明るいサイレン(電磁対応の重力波)でH0を精密測定する道筋:アインシュタイン望遠鏡時代の予測
この論文は、電磁波で正体がわかる「明るいサイレン(Bright Sirens)」を使って宇宙の膨張率(ハッブル定数 H0)をどれだけ正確に測れるかを予測したものです。著者らは第三世代の重力波望遠鏡であるアインシュタイン望遠鏡(Einstein Telescope, ET)が将来検出する、電磁対応が確認できた二つの中性子星の合体(バイナリー中性子星、BNS)を想定して解析しました。明るいサイレンは、重力波信号から直接に明るさに相当する距離を得られ、対応する電磁観測で源の赤方偏移(z)を測れば距離と赤方偏移の対応が得られるため、距離はしご(distance ladder)に依らない独立な手段です。

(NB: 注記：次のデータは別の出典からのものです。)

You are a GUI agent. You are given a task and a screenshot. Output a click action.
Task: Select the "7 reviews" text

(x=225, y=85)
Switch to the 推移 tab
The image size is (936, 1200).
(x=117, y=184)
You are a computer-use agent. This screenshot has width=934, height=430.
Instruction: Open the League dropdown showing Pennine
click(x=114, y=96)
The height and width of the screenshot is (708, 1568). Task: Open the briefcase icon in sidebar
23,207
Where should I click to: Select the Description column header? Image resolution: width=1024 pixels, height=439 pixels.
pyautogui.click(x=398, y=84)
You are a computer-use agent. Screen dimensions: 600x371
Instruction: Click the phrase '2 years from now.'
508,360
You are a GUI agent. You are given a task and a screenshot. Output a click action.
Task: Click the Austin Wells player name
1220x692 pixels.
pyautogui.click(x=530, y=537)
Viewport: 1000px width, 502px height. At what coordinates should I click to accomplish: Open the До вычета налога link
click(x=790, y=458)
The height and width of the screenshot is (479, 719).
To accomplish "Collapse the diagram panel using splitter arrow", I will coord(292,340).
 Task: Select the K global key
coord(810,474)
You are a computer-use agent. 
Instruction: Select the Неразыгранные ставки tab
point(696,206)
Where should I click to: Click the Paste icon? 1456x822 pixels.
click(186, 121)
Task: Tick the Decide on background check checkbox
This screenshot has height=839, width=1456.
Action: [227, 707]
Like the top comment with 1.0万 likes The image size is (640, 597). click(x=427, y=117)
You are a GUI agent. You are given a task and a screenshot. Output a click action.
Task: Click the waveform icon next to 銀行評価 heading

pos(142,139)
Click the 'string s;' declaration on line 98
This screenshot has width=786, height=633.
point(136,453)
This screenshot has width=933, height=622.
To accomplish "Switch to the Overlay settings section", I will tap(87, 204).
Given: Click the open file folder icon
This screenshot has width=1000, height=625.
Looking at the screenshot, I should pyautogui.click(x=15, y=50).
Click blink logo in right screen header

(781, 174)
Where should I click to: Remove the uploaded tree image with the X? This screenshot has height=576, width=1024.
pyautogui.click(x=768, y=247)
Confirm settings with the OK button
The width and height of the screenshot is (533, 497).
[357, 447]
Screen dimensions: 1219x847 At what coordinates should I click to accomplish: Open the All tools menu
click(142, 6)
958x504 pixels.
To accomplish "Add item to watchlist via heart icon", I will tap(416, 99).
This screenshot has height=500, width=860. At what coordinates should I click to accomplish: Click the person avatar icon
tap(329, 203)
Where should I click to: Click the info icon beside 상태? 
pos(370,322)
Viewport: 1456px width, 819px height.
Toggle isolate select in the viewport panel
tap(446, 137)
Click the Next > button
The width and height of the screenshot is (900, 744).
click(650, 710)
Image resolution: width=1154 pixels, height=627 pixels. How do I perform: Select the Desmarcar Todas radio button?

論文はこの手法で将来どれだけ H0 を絞れるかをシミュレーションで示します。
研究者らは、現在唯一の明るいサイレンであるGW170817を基準として、イベント数や赤方偏移分布を変えたモック(模擬)カタログを作成しました。解析は平坦なΛCDM宇宙論モデル(Λは宇宙定数、CDMは冷たい暗黒物質)内で行われています。モックは低赤方偏移から中・高赤方偏移までの分布を想定し、重力波の距離不確かさや電磁対応が同定される確率などの条件を反映させています。結果はモンテカルロ的な予測であり、実際の検出数や対応同定率に依存します。
主な結果は、単独の明るいサイレンだけを使う場合、H0 に関する情報の大部分は低赤方偏移のイベントが担うという点です。赤方偏移が z ≳ 1 を超えると、H0 の精度改善は頭打ちになります。その理由は、より高い赤方偏移では距離–赤方偏移関係が物質密度パラメータ(Ωm)に敏感になり、H0 と Ωm の間に「縮退(どちらの値でも説明できてしまう)」が生じるためです。定量的には、単独で σ(H0) ≈ 1 km s−1 Mpc−1 の精度を得るには低赤方偏移の明るいサイレンが約90件、σ(H0) ≈ 2 km s−1 Mpc−1 なら約45件が必要だと見積もられています。なお、現在のGW170817単独から得られる H0 の事後分布はまだ広いことも示されています。
一方で、外部の観測データを追加して H0–Ωm の縮退を緩和すれば、必要なイベント数は大きく減ります。論文では将来のバリオン音響振動(BAO: Baryon Acoustic Oscillations)測定、たとえばSKA Observatory(SKAO)による模擬BAO情報を組み合わせた場合を検討しています。BAOは宇宙の大きなスケールでの標準尺(長さの目盛り)として働き、Ωm に強く制約を与えます。BAO を入れると中間赤方偏移のサイレンが有益になり、σ(H0) ≈ 1 km s−1 Mpc−1 に達するには約20件、σ(H0) ≈ 2 km s−1 Mpc−1 には約15件でよいと結論しています。これらの結果は、電磁対応の同定と背景的な観測(BAOなど)の両方が重要であることを示します。
重要な注意点として、本研究はモックカタログに基づく予測です。結果は平坦なΛCDMという宇宙論の仮定、電磁対応の発見率や選択関数(どのイベントが電磁的に見つかるかの確率)、重力波距離測定の誤差分布などに敏感です。また、実際の観測では系統誤差や検出効率、天候や望遠鏡の運用状況などが影響します。高赤方偏移での H0 制約が伸びない理由は Ωm との縮退に起因するため、別の宇宙モデルや未知の系統誤差があると結論は変わり得ます。論文はこれらの制約を踏まえ、明るいサイレンが距離はしごに依らない競争力ある手段になり得る一方で、電磁対応の同定能力と補完的な背景観測の確保が鍵だと結んでいます。